Open Access Talk: The benefits of setting information free
University of the Western Cape (UWC) academics from several faculties met in the new Life Sciences building on 13 August 2013 to catch a lunchtime talk on open access and its benefits for researchers and institutions. Dr Alma Swan, Director of SPARC Europe, and Convenor of Enabling Open Access, delivered a talk on “Transition to an Open Access Policy”.
The talk was one of a series of discussions regarding open access (OA) at the university, ahead of the signing of the Berlin Declaration by UWC's Rector, Prof Brian O'Connell, in October this year. The Declaration, written at a conference in Berlin in October 2003 hosted by the Max Planck Institute, has become a benchmark signalling institutional support for open access as an enabler of global flows of knowledge for scientific discovery, innovation and socio-economic development. It has been signed by universities, research institutions, funding agencies, research councils, libraries, archives and museums.
Professor Michael Davies-Coleman, Dean of the Faculty of Natural Sciences, introduced Dr Swan and her long (and impressive) list of accomplishments – as an accomplished scientist and businesswoman, a consultant and advisor, an independent researcher, a director of advocacy for open scholarship and open science, and former editor of the online journal Neuroscientist, among other things.
Dr Swan, who joined in the discussion via Skype from London (enjoying, she noted, one of its rare beautiful summers) to deliver her talk and answer a few questions, began by delving into what open access is - the free release and access of peer-reviewed scholarly information - and what it isn't - an excuse for vanity publishing, or just “sticking anything up on the web”).

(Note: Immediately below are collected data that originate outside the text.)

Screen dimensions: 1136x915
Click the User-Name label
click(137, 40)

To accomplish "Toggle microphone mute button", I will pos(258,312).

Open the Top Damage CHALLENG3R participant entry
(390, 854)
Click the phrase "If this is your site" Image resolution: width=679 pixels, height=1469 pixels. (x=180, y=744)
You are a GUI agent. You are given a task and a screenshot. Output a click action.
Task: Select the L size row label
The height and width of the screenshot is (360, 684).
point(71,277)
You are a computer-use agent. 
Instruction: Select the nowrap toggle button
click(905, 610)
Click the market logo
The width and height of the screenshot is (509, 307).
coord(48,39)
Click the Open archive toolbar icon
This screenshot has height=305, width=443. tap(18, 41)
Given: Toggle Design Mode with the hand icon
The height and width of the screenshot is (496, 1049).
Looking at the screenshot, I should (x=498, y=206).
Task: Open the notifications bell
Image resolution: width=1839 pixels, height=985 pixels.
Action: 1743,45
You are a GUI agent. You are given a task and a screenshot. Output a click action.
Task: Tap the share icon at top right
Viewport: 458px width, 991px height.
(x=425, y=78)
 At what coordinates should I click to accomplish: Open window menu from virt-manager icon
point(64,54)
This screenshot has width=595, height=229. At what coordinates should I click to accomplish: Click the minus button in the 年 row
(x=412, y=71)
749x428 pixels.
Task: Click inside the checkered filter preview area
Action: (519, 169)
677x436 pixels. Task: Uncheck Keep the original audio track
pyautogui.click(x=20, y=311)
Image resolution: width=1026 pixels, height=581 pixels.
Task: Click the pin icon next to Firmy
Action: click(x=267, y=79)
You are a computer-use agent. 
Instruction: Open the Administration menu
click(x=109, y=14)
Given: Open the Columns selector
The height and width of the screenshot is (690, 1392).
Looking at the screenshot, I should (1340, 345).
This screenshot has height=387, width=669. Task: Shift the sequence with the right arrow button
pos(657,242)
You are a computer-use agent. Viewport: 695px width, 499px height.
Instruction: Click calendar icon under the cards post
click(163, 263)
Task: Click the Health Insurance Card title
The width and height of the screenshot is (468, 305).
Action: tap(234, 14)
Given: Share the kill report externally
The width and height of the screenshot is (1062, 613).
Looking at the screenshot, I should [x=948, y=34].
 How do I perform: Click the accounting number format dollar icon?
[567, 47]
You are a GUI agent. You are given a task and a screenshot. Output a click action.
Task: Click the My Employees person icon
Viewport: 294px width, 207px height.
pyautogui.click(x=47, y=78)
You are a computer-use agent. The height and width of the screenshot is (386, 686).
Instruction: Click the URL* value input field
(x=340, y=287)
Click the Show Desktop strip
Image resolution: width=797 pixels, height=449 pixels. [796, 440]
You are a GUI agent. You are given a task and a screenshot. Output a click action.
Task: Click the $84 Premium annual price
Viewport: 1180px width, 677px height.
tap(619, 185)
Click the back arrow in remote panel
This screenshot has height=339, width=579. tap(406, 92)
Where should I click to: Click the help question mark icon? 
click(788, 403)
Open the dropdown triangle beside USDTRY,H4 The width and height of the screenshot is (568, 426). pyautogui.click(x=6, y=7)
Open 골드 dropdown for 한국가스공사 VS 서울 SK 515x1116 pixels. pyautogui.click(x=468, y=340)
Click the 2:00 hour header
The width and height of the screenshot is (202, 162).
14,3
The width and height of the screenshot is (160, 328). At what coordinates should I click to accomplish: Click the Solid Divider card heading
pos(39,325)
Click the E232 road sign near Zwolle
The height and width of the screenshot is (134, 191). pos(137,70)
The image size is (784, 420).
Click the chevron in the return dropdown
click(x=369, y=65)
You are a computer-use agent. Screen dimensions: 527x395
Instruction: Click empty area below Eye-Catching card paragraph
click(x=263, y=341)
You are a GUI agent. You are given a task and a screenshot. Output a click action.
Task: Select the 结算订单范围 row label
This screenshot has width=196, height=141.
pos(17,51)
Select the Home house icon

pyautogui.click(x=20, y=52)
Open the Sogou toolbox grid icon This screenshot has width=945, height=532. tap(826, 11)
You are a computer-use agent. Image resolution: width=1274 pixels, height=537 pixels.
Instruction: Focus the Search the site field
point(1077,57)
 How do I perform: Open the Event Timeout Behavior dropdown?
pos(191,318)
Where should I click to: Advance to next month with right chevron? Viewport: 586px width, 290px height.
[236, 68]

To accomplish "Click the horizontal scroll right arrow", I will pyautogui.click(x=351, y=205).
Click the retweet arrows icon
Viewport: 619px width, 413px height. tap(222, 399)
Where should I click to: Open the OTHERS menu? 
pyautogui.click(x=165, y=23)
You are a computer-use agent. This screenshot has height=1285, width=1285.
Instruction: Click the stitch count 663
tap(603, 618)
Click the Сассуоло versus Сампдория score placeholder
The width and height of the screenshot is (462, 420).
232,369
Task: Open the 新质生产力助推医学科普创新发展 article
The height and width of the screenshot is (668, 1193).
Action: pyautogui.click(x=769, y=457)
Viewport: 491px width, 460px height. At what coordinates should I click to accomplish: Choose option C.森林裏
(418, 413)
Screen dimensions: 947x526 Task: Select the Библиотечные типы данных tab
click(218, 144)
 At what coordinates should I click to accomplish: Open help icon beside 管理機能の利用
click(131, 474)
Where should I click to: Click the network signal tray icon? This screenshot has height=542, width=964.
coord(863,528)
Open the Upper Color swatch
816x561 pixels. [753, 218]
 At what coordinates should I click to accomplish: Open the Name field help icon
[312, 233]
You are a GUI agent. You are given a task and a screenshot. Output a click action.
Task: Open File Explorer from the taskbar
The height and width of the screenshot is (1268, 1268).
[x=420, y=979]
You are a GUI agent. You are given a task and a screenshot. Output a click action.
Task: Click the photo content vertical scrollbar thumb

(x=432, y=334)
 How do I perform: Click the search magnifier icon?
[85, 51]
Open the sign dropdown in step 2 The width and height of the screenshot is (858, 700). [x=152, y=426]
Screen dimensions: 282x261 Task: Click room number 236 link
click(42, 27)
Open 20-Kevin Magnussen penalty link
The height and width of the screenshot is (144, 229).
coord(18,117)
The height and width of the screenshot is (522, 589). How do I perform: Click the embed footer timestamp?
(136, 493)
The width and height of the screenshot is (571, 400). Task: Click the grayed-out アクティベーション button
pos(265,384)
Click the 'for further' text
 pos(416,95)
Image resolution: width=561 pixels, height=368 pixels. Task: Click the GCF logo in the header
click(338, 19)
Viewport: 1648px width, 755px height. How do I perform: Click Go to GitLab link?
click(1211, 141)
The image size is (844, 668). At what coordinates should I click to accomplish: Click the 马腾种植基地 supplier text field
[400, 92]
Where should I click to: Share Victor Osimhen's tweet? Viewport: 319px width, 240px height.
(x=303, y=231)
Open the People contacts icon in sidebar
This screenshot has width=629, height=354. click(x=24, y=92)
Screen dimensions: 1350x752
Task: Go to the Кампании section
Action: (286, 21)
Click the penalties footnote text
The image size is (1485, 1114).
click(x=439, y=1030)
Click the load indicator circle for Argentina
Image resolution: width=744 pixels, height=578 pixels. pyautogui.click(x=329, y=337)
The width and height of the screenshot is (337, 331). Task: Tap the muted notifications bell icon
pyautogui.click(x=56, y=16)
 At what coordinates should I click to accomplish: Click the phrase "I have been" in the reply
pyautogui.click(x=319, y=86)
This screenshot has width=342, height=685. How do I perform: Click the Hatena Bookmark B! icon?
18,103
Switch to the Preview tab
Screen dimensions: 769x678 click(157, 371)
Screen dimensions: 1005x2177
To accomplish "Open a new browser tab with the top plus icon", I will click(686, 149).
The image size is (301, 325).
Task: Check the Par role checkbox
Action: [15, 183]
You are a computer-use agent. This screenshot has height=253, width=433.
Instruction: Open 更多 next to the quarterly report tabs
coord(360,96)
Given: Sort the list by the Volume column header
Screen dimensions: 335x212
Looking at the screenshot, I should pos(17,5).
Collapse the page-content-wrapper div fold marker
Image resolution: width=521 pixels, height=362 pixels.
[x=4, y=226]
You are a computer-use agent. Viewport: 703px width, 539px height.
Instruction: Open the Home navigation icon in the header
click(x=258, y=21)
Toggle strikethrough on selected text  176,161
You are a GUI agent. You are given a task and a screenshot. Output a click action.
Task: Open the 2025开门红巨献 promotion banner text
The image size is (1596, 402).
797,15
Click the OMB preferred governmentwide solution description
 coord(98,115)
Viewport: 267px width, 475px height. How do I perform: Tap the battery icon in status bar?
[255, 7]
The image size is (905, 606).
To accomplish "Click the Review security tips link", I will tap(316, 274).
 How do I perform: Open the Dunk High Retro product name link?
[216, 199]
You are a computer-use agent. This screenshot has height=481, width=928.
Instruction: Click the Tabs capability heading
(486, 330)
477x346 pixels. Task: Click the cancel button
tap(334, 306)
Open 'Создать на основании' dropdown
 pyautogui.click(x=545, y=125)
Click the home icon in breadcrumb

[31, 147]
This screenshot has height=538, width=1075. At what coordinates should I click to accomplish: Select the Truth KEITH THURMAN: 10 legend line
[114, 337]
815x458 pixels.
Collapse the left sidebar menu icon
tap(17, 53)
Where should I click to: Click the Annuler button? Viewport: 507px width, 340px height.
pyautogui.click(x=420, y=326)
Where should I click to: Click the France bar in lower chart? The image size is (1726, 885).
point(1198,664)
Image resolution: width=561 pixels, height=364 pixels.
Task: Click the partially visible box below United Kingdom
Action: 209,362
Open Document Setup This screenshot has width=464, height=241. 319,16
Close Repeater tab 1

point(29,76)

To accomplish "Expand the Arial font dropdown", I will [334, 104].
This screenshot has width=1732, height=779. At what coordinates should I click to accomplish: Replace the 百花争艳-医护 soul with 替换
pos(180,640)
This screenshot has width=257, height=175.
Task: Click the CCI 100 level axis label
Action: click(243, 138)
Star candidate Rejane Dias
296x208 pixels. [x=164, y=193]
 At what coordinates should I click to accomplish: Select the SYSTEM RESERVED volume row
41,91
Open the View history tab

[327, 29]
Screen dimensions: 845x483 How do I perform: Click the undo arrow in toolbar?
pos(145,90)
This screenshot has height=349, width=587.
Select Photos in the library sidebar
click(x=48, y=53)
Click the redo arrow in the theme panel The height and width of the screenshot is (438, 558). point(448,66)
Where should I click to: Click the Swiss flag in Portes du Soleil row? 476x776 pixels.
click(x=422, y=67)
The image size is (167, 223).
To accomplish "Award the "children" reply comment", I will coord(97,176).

Open access journals publish content – almost always online – and make it available for viewing by anyone, free of charge. Open access repositories host articles from a university or other institute and make them available in the same way. They are indexed, searchable, and can be found on Google – open and visible to all.
Dr Swan delved into the data, discussing interesting research on OA, and presenting multiple graphs and slides filled with statistics. For example: did you know that 25% of new peer-reviewed literature is open access? Or that there are over 2 500 OA repositories at present, with about one new open access repository created every day? Or that the centralised OA repository, PubMed Central, contains 2 million articles and receives 420 000 unique visits every day – of which only 25% are from universities, with 40% being from the unaffiliated public at large?
For researchers, she demonstrated that there is always an increase in research visibility, impact and usability when going the open access route. At the University of Liege's repository, single papers have been downloaded more than 4 000 times. The most-downloaded author from the Queensland University of Technology repository has received over 225 000 downloads. MIT's OA programme is even more successful – many of these downloads are coming from China and developing nations, but a large portion are also coming from the US itself.
“These are enormous numbers,” Dr Swan noted, “and those downloading from repositories are usually those who do not have access through their institutional library subscriptions. These are entirely new, additional audiences – this is the whole point of open access.”
Institutions benefit from OA as well, as the aggregate of researchers benefit, but also in other ways. Most importantly, OA aids the university in reaching out to the wider public – interested non-academics, independent researchers not affiliated with an institution, and the practitioner community (civil engineering firms, for example). “The public funds research,” Dr Swan explained, “and the public should have access to that research.”
But for OA to take hold at an institution, she said, it must be mandatory – a voluntary process all too often results in low levels of research being made available to the public, as could be seen in UWC's Open Access Repository (a good first step, but with only 9 articles posted for 2013 thus far, it’s a sadly underutilised resource).
“I hope this talk convinces you to take more notice of the UWC Repository,” said Dr Swan. “What goes on in this university is very important, but what we do outside the university is equally important. Open access allows us to extend our reach outside our usual academic avenues.”
Still confused about Open Access? Want to know a bit more about what makes it so exciting? Interested in finding out more about UWC's open policies? Just visit the UWC Library Blog at http://blog.uwc.ac.za/ and have a look around.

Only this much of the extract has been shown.